The Wash-Sale rule was established to disallow a loss deduction of a security sold, if within 30 days of the date of the sale an investor buys substantially identical stock or securities, or purchases options on the underlying security. The wash-sale period is actually 61 days, consisting of the 30 days before to 30 days after the date of sale.

A “partial wash sale” occurs when you buy back a portion of the original position within 30 days of the sale.  Typically, partial wash sales are caused accidentally by automatic reinvested dividends.
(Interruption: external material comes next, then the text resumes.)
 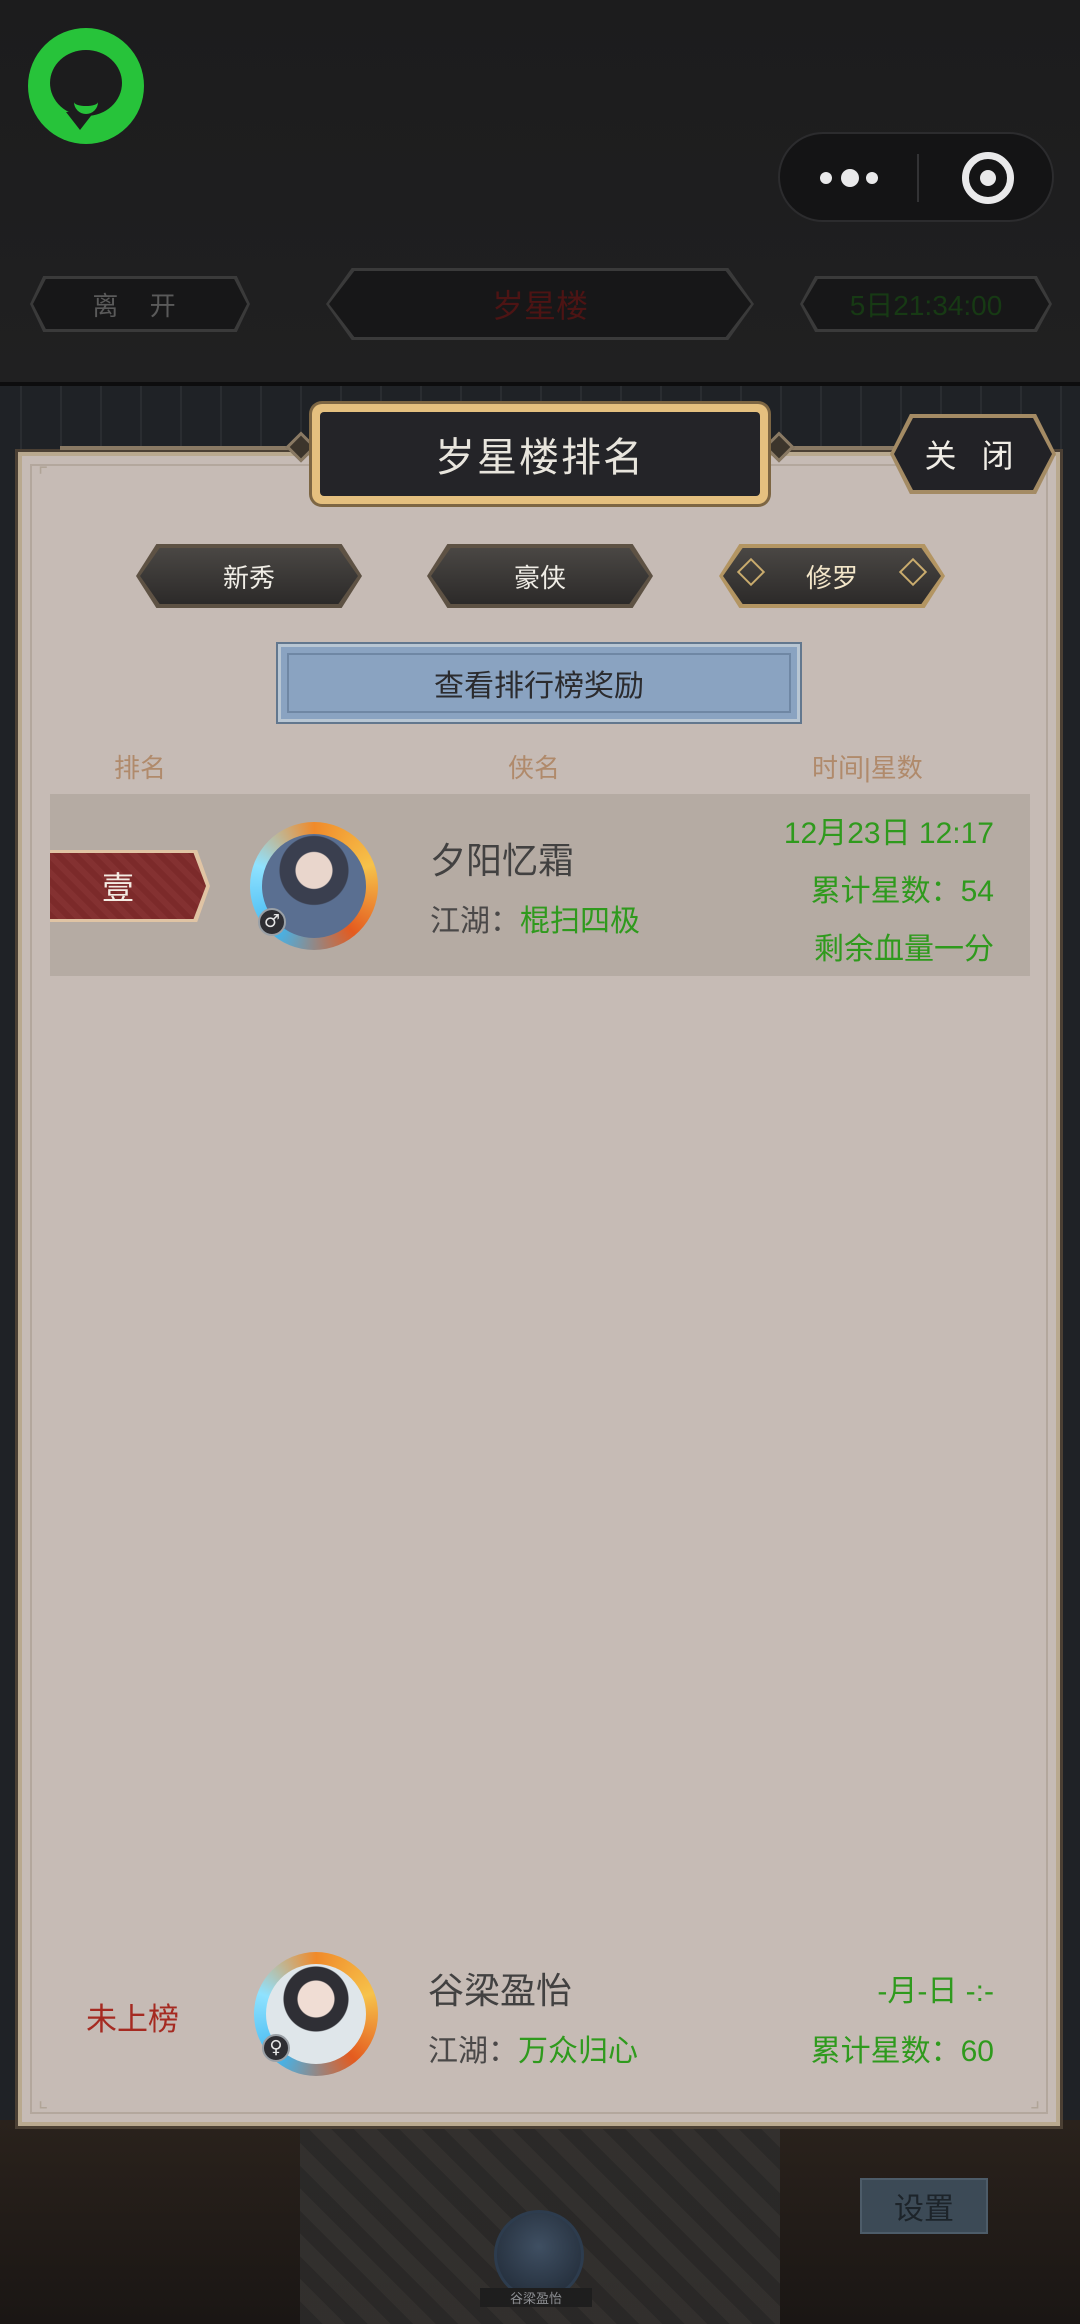 I want to click on tower-title: 岁星楼, so click(x=540, y=306).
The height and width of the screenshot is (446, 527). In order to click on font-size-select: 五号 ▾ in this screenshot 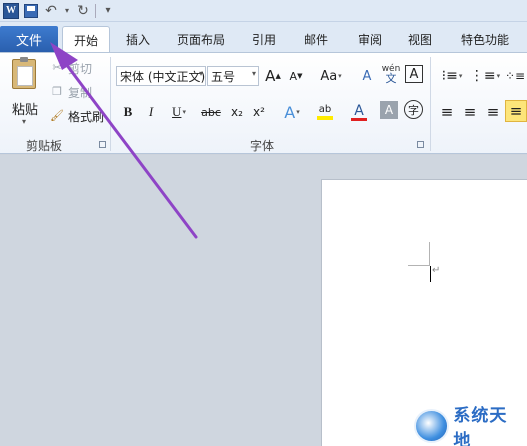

You’ll know you have  wash sale when you see a “W” in the comment field on the Cost Basis Reconciliation Report.  To update PortfolioCenter, you must adjust both

  • the cost basis of the new lot by the amount of the loss and
  • the date of the new trade lot to prevent a short-term loss later.

In PortfolioCenter (at this point) accounting for wash sales is challenging, except in the simplest of cases.  By simple, I mean one original buy, one complete sell and one buy back.  If you sell multiple trade lots and partially buy them back, clear your schedule before you attempt the adjustments.  It’s going to take some time to update PortfolioCenter.

To learn how to handle wash sales, watch the helpful video on Schwabpt.com.

However, if your broker is the System of Record, you can ignore wash sales in PortfolioCenter, and rely instead on the broker’s tax reports.  In this case, I recommend adding a disclaimer to any tax reports you run from PortfolioCenter that alerts your clients that PortfoiloCenter cost basis is an estimate only and does not account for wash sales.